Abstract

Abstract Background Garbage codes (GC) among registered causes of death can bias mortality analysis. In Brazil, more than one million deaths occurred annually in 2006-2017 and around 100,000 deaths per year were originally attributed to GC ill-defined causes of death (IDCD) in the Mortality Information System (SIM - Sistema de Informação sobre Mortalidade). To provide more accurate cause-of-death analysis, routine investigations of IDCD in the health surveillance system have been implemented in the country since 2005. The objective of this study was to analyze specific underlying causes for deaths originally assigned as IDCD in the SIM in 2006-2017. Methods For all IDCD (ICD codes from chapter 18, or R-codes) identified in the SIM, municipal health professionals collected information about the final disease obtained from hospital records, autopsies, forms of family health teams, and home investigation. Proportions of reclassified deaths by cause-specific mortality fractions (CSMF) derived from the reclassified IDCD by age and four calendar periods were analyzed to assess specific causes detected after investigation. Results A high proportion of deaths due to IDCD was investigated in 2006-2017 (32%).
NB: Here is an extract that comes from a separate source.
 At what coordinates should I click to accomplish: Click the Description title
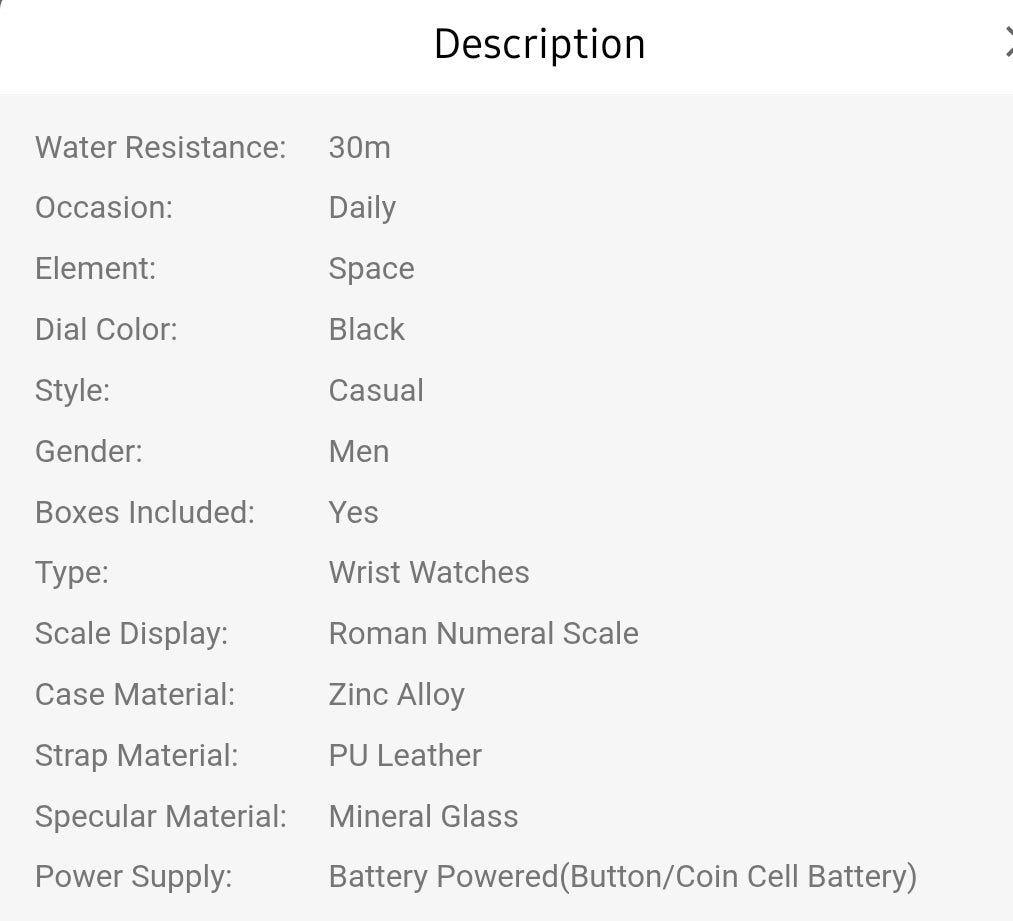point(539,44)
From a total of 257,367 IDCD reclassified, chronic diseases (56.6%), injuries (7.2%), and infectious (5.2%) or neonatal, maternal, malnutrition (1.7%) were the underlying causes detected among IDCD. Neonatal-related conditions, interpersonal violence, ischemic heart disease and stroke were the leading causes detected in the age groups 0-9 years, 10-29 years, 30-69 years, 70 years and over, respectively. Conclusions High proportions of IDCD reassigned to more informative causes after review indicate the success of this approach to correct misclassification in the SIM, an initiative that should be maintained. Training physicians on death certification along with better quality of medical care and access to health services would lead to further improvement. Key messages Investigation of IDCD as part of routine data collection on a large scale as had occurred in Brazil in 2006-2017 is an innovative approach to strengthen population-level mortality statistics. In addition to reducing the proportions of IDCD by their reclassification into specific causes, this initiative opens up the prospect of using these results for redistributing remaining cases of IDCD.